Saturday, March 21, 2015

Japanese Hanko Signatures

Signatures in Japan are really interesting. When I was studying in Nagasaki I often had to fill out paperwork that had a little signature box, definitely not accommodating of a Western style signature. Most of the time they would tell us to just put our initials because the space is meant for a Japanese hanko (a small stamp with one or more kanji characters representing a person's name). Since most foreign names don't have corresponding kanji (they can be written in katakana the Japanese phonetic alphabet for foreign words, but that is usually just as long as Roman letters) it takes a bit of effort for a foreigner to get their own hanko for signing things.

The easiest way to do it is to have a native speaker help you look up the phonetic sounds that make up your name (either first or last, I don't think it matters since you will most likely have a unique name) or pick one or two characters that you like that work well together.

I'm not positive exactly what I will do for my hanko if I return to Japan but I did have a fun experience in my Japanese calligraphy class during which the teacher helped me pick out a kanji character to represent my name so I could sign my projects. My name is Kristi which is spelled ku-ri-su-te-i クリステイin Japanese but I go by Ke– ケー (pronounced Kay in English). I took on this nickname because in my Japanese classes both my husband and I have the same last name so he was called B– and I was called K–. Anyway, the teacher found that the character 恵 megumi (which means blessing) can also be pronounced Ke like my nickname. 
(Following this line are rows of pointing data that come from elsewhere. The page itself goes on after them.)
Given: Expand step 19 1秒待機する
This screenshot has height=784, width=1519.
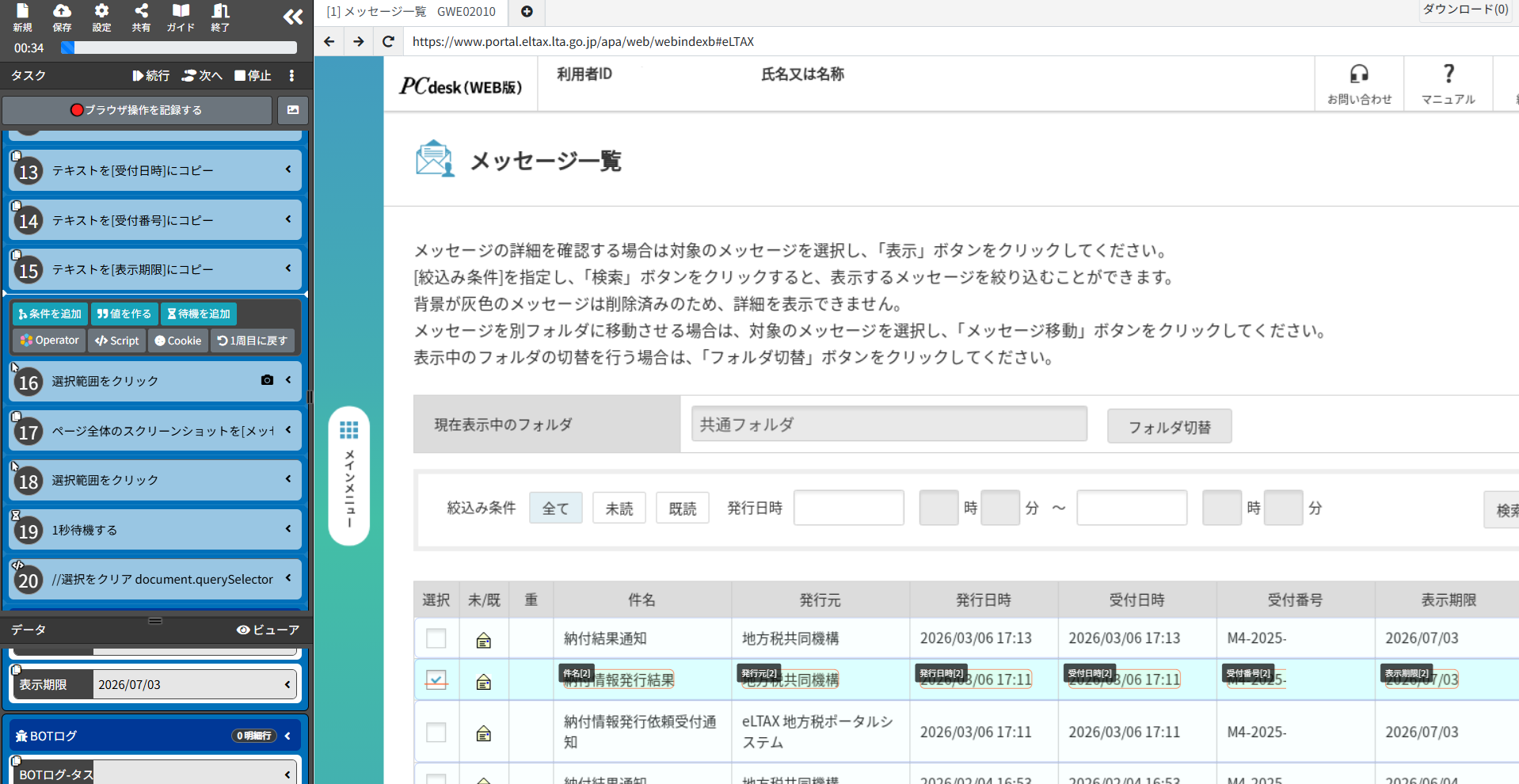Looking at the screenshot, I should (287, 529).
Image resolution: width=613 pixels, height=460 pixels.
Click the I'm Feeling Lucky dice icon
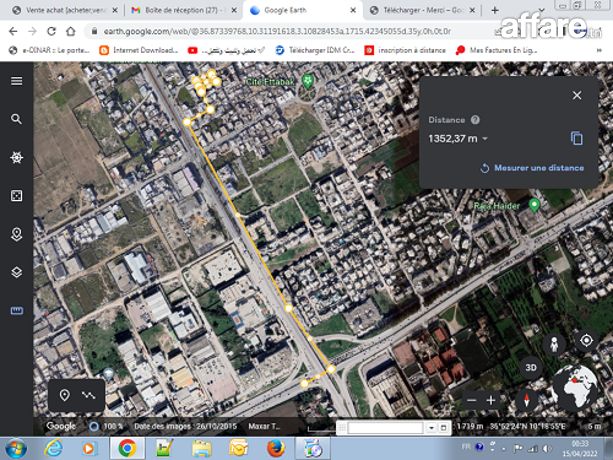point(16,196)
My teacher's example of how my kanji character can be written.
The first character is essentially the Japanese version of cursive.
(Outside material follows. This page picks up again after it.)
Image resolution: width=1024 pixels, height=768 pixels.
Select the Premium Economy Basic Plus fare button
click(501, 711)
My attempts at calligraphy with brush and ink.
I'm still trying to decide if I want to stick with just the one character (I can buy pre-made stamps with that character on it easily) or if I want to do something else, maybe with a second character that both my husband and I have? I love the idea of having control over my own name and how it is represented, it isn't often that a person has an opportunity like that so I'm going to make the most of it.